WHAT YOU SHOULD DO: Rewrite all of the entries with each occurrence of "The width and height of the screenshot is" changed to "The screenshot dimensions (width, height) are". Leave every other character unchanged.

Word and element location entries:

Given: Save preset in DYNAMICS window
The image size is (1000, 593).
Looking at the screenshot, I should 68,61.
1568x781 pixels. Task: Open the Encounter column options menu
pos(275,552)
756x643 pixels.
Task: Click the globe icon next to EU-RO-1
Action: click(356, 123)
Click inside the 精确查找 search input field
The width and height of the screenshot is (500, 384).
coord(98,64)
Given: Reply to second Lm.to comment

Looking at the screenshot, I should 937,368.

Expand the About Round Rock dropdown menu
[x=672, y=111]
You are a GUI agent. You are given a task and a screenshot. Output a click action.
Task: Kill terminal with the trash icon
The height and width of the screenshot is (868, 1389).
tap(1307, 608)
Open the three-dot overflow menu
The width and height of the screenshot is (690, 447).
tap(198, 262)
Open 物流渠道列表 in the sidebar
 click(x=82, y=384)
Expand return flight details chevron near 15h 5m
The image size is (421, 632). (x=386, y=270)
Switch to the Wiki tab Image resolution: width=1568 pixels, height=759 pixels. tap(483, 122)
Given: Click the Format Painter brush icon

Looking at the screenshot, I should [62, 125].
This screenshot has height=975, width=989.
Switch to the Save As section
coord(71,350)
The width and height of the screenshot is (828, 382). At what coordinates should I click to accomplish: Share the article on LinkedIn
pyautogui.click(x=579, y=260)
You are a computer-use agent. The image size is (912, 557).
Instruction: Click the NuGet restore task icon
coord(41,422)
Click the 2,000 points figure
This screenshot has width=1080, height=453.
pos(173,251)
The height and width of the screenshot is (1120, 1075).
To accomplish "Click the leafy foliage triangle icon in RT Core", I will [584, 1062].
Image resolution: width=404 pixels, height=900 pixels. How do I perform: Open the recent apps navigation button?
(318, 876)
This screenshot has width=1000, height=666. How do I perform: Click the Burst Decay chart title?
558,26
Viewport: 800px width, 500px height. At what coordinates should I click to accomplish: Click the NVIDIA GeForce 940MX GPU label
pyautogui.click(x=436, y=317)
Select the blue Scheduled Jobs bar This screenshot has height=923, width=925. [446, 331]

OUTPUT FOR THIS TASK:
Given: Save preset in DYNAMICS window
The image size is (1000, 593).
Looking at the screenshot, I should 68,61.
1568x781 pixels. Task: Open the Encounter column options menu
pos(275,552)
756x643 pixels.
Task: Click the globe icon next to EU-RO-1
Action: click(356, 123)
Click inside the 精确查找 search input field
The screenshot dimensions (width, height) are (500, 384).
coord(98,64)
Given: Reply to second Lm.to comment

Looking at the screenshot, I should 937,368.

Expand the About Round Rock dropdown menu
[x=672, y=111]
You are a GUI agent. You are given a task and a screenshot. Output a click action.
Task: Kill terminal with the trash icon
The height and width of the screenshot is (868, 1389).
tap(1307, 608)
Open the three-dot overflow menu
The screenshot dimensions (width, height) are (690, 447).
tap(198, 262)
Open 物流渠道列表 in the sidebar
 click(x=82, y=384)
Expand return flight details chevron near 15h 5m
The image size is (421, 632). (x=386, y=270)
Switch to the Wiki tab Image resolution: width=1568 pixels, height=759 pixels. tap(483, 122)
Given: Click the Format Painter brush icon

Looking at the screenshot, I should [62, 125].
This screenshot has height=975, width=989.
Switch to the Save As section
coord(71,350)
The screenshot dimensions (width, height) are (828, 382). At what coordinates should I click to accomplish: Share the article on LinkedIn
pyautogui.click(x=579, y=260)
You are a computer-use agent. The image size is (912, 557).
Instruction: Click the NuGet restore task icon
coord(41,422)
Click the 2,000 points figure
This screenshot has width=1080, height=453.
pos(173,251)
The height and width of the screenshot is (1120, 1075).
To accomplish "Click the leafy foliage triangle icon in RT Core", I will [584, 1062].
Image resolution: width=404 pixels, height=900 pixels. How do I perform: Open the recent apps navigation button?
(318, 876)
This screenshot has width=1000, height=666. How do I perform: Click the Burst Decay chart title?
558,26
Viewport: 800px width, 500px height. At what coordinates should I click to accomplish: Click the NVIDIA GeForce 940MX GPU label
pyautogui.click(x=436, y=317)
Select the blue Scheduled Jobs bar This screenshot has height=923, width=925. [446, 331]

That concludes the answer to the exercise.